Depuis mars 2018, un groupe mystérieux a fait son apparition dans le paysage pop français. Pion, formé d’anciens membre de Blind Digital Citizen, a teasé lentement mais surement son arrivée jusqu’à ce point culminant : la sortie de son premier album 22:22. Un mystère qui nous a permis de nous poser cette question : existe-t-il une prophétie Pion ? Réponse ci-dessous.
Il existe une prophétie issue des temps lointains, d’une époque où les mots n’existaient pas encore et où les histoires se racontaient sous forme de hiéroglyphes sur des tablettes perdues puis retrouvées. Une légende comme un murmure lointain, un son dans le vent qui se percute à notre pensée pour annoncer l’arrivée d’un groupe, d’un sauveur qui à l’aube de la fin des temps viendra tout remettre en place, qui finira de détruire les chapelles musicales françaises pour offrir la réponse que l’on attendait tous, celle d’une musique libre, vibrante, où le mystère transforme les mots en poésie et où la musique serait une incantation conduisant à la transe, quarante minutes pour atteindre l’élévation. Gravée dans des tablettes qui furent l’objet d’un combat millénaire entre ceux qui croyaient en ce besoin de liberté et les gardiens d’un temple qui se délitait années après années, la prophétie semble aujourd’hui enfin prête à briller aux yeux du monde. Nous sommes le 30 août 2019, le monde semble s’approcher chaque jour un peu plus de l’apocalypse et Pion vient de dévoiler 22:22. L’heure du renouveau a sonné.
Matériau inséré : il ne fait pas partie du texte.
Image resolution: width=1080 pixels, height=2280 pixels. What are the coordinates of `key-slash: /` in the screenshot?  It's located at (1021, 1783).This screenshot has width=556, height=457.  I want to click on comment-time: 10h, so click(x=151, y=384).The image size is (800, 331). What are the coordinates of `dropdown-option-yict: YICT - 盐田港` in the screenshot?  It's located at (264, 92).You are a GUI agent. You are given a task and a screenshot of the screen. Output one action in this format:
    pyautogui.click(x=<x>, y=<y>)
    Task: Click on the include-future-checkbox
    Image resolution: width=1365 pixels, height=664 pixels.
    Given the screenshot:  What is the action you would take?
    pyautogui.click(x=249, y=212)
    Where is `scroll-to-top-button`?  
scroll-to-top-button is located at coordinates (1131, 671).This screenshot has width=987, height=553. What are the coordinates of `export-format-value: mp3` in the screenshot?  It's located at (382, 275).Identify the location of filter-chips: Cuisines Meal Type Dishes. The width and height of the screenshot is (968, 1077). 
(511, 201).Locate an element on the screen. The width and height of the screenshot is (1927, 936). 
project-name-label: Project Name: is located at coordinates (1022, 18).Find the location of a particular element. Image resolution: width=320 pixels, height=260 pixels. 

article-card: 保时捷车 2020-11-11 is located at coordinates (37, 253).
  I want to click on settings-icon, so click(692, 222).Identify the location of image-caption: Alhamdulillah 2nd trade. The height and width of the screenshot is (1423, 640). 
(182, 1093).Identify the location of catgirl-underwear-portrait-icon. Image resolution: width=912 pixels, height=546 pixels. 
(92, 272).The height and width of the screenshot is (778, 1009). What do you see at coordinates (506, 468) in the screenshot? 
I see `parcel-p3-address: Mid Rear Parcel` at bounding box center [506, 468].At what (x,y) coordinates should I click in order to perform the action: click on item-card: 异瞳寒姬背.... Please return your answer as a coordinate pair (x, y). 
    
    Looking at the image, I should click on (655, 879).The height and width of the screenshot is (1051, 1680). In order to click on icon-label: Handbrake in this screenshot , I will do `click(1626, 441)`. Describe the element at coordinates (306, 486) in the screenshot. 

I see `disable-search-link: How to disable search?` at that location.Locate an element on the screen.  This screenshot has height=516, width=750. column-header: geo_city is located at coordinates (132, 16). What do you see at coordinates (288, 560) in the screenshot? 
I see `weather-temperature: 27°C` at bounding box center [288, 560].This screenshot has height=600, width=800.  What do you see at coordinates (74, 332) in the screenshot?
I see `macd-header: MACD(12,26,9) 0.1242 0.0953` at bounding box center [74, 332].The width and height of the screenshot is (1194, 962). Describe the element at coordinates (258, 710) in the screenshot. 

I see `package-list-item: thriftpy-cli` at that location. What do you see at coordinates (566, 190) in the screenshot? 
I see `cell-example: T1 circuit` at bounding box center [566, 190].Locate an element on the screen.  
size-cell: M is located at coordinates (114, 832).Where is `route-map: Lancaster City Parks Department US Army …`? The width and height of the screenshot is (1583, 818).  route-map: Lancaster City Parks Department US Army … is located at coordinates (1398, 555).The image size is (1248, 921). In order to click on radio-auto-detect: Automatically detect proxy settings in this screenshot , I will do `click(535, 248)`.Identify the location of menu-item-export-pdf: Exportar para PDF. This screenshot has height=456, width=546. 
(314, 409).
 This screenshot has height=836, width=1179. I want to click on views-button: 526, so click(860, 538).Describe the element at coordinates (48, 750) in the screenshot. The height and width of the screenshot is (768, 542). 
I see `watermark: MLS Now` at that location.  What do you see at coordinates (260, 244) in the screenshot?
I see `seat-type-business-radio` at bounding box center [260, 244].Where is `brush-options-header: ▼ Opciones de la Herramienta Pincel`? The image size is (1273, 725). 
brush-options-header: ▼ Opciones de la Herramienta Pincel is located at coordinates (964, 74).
La prophétie se répand donc aujourd’hui de manière digitale, ainsi va l’époque moderne. Uploadé dans l’infini des chiffres et des algorithmes, elle a quitté ses tablettes anciennes et poussiéreuses pour s’incarner musicalement dans Pion. « Étions nous déjà là ? » nous questionne le groupe dans son morceau final, comme un miroir à la théorie qui s’impose à nous au fur et à mesure de l’écoute de ce brutalement grandiose 22:22. Sont-ils des prophètes ? Des êtres futuristes venus nous offrir un aperçu de ce que la musique deviendra et ce qu’elle aurait toujours du être ? Nous n’avons pas la réponse définitive, mais il est certain que celle-ci apparaît dans ces 9 titres qui en 40 minutes nous offrent une musique comme une matière en mouvement où s’alternent et s’accouplent saxophones débridés, synthétiseurs possédés et un chant qui s’adresse à son auditeur pour mieux l’impliquer dans cette expérience de chaque seconde.
Car c’est bien là que réside la grande réussite de cette œuvre indéfinissable, qui se veut autant opéra-rock futuriste que traité sur la pop post-morderne : réussir à garder l’implication et l’attention de son auditeur. Si les chansons peuvent se piocher au hasard pour vivre leur vie en tout indépendance, elles ne trouvent leur réelle saveur que dans ce bloc-tout qu’est 22:22 qui se vit comme un rêve halluciné et auditif prenant place entre une introduction en douceur, 22h22, et une pièce puissante, Djinn, qui tire en longueur pour mieux gagner en force jusqu’à nous « mener au bout du rêve« . Au milieu de tout ça, nous tanguons, nous sommes secoués, agrippés, étonnés, nous sommes tout simplement vivants.
Entre religieux et ésotérisme, le mystère des textes explosent d’une poésie de chaque instant, se jouant du mystère pour mieux nous fasciner et nous ramener finalement vers notre époque, traitant du fanatisme dans Sympacide, de notre rapport à la consommation dans Coca-Loca ou encore de la fin programmée de notre espèce avec Déluge et Peuple Fossile. Musicalement, c’est l’explosion, une intensité folle qui vibre à chaque instant : Sirine #1 et #2 s’observent, se toisent et se répondre, Sympacide amène la brutalité de son propos dans des explosions soudaines et barbares tout comme Coca-Loca hypnotise dans une boucle qui mène autant à la danse qu’à la transe pour mieux dévier et nous réveiller alors que Forêt nous embarque dans sa douceur et sa tendresse comme une berceuse futuriste en trompe-l’œil. Le tout offrant un album lié par une véritable ligne conductrice mais qui ne cesse pourtant de s’en échapper, comme une route de campagne dont on s’éloigne parfois pour mieux observer les arbres et la nature qui s’offre alentour.
On ne sait pas si le monde est prêt pour ce 22:22 mais une chose est certaine : Pion nous a offert un album que l’on n’osait plus vraiment attendre, une œuvre gorgée de mysticisme, de folie et d’un talent total pour nous transporter au cœur d’un univers foisonnant et halluciné. Le genre d’album qu’on écoutera encore dans 10 ans en y trouvant toujours de nouvelles subtilités. La prophétie avait donc vu juste.